Le syndrome d’obstruction sinusoïdale, également connu sous le nom de maladie veino-occlusive, est une complication potentiellement mortelle qui peut survenir après une transplantation de cellules souches hématopoïétiques. Il se caractérise par une obstruction des petits vaisseaux sanguins (sinusoïdes) du foie, entraînant une accumulation de sang et de fluides dans l’organe. Cette complication peut conduire à une défaillance multiviscérale et affecter significativement la survie des patients.
Une étude publiée en 2023 par Ruutu et al. dans la revue Bone Marrow Transplantation (https://doi.org/10.1038/s41409-023-02077-2) a examiné l’incidence, la gravité et la prise en charge du SOS/MVO chez les adultes ayant bénéficié d’une greffe allogénique.
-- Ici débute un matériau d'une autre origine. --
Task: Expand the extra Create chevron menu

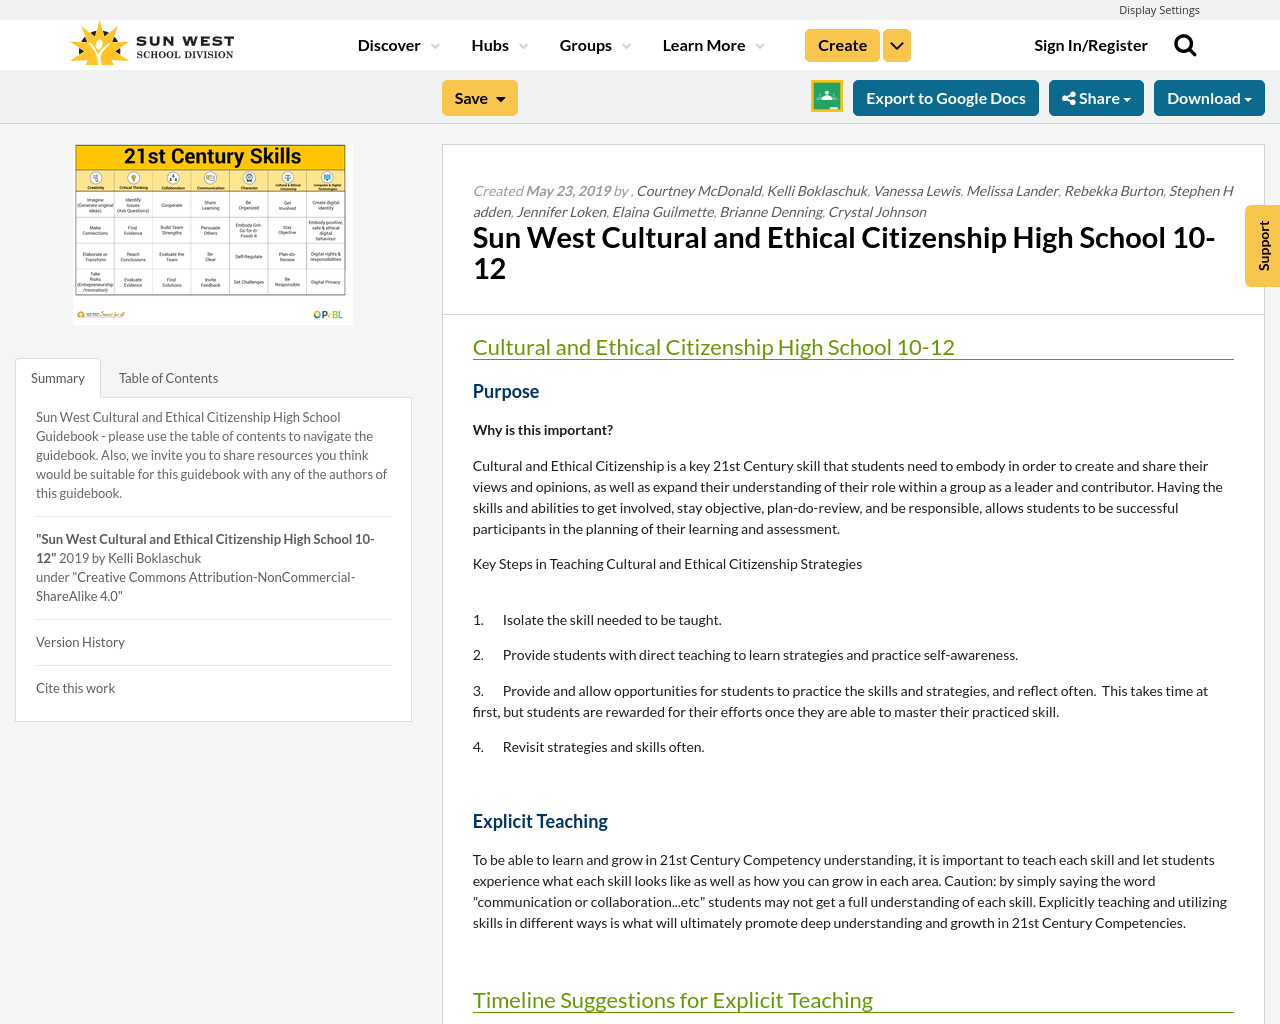Action: [x=896, y=44]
Parallèlement, la même année, Mohty et al. ont publié dans la même revue (https://doi.org/10.1038/s41409-023-01992-8) une classification affinée des critères diagnostiques et de gravité du syndrome, élaborée par l’EBMT. Ces travaux visent à améliorer la reconnaissance précoce et la gestion de cette complication.
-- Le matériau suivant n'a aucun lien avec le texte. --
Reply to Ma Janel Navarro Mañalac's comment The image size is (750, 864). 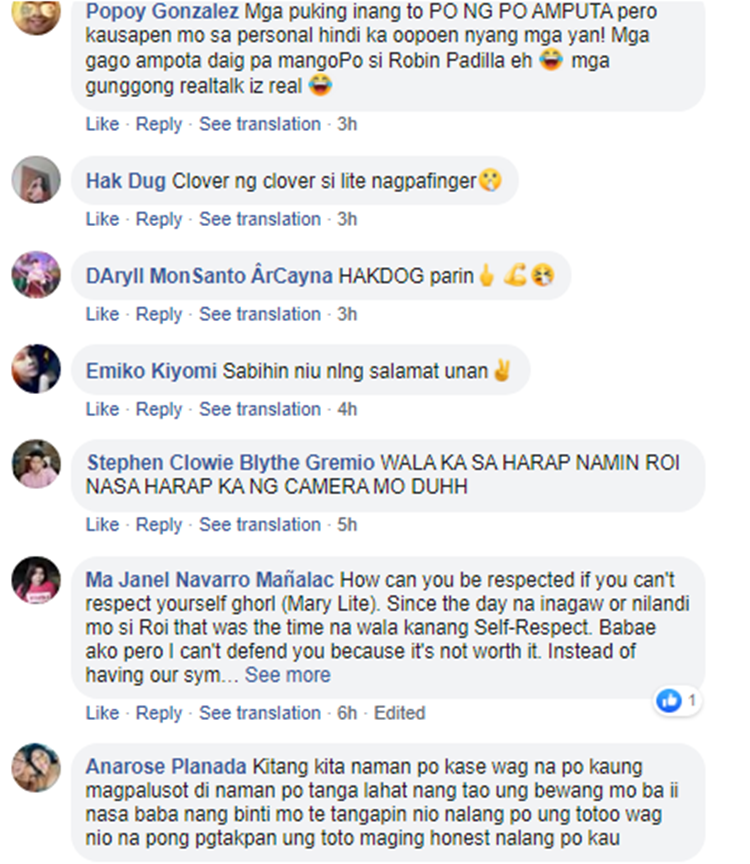(159, 712)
La prévention du SOS/MVO est un enjeu majeur. Plusieurs études ont évalué l’efficacité de différentes stratégies de prophylaxie, notamment l’utilisation de cyclophosphamide, de sirolimus et de mycophénolate mofétil. Des recherches menées par Montoro et al. (2020) (https://doi.org/10.1038/s41409-020-0921-6), Greco et al. (2021) (https://doi.org/10.1016/j.jtct.2021.05.023), Lazzari et al. (2022) (https://doi.org/10.1038/s41409-022-01725-3) ont exploré ces approches prophylactiques. Une analyse du groupe de travail sur la leucémie aiguë de l’EBMT, conduite par Bazarbachi et al. (2021) (https://doi.org/10.1038/s41409-020-01135-3), a souligné que le SOS/MVO est souvent sous-diagnostiqué et constitue une cause majeure de défaillance multiviscérale chez les patients transplantés pour une leucémie aiguë.
Des recherches récentes, comme l’étude ELASTOVOD menée par Ravaioli et al. (2025) (https://doi.org/10.1038/s41409-025-02570-w), se concentrent sur l’amélioration du diagnostic grâce à la mesure de la rigidité hépatique. D’autres études, telles que celles de Spyridonidis et al. (2020) (https://doi.org/10.1038/s41409-020-0803-y), Nagler et al. (2017) (https://doi.org/10.1002/cncr.30646) et Shimoni et al. (2018) (https://doi.org/10.1016/j.bbmt.2017.12.776), examinent l’impact des différents régimes de conditionnement sur le risque de développer un SOS/MVO.
Ces avancées dans la compréhension et la gestion du SOS/MVO sont cruciales pour améliorer les résultats des patients subissant une transplantation de cellules souches hématopoïétiques.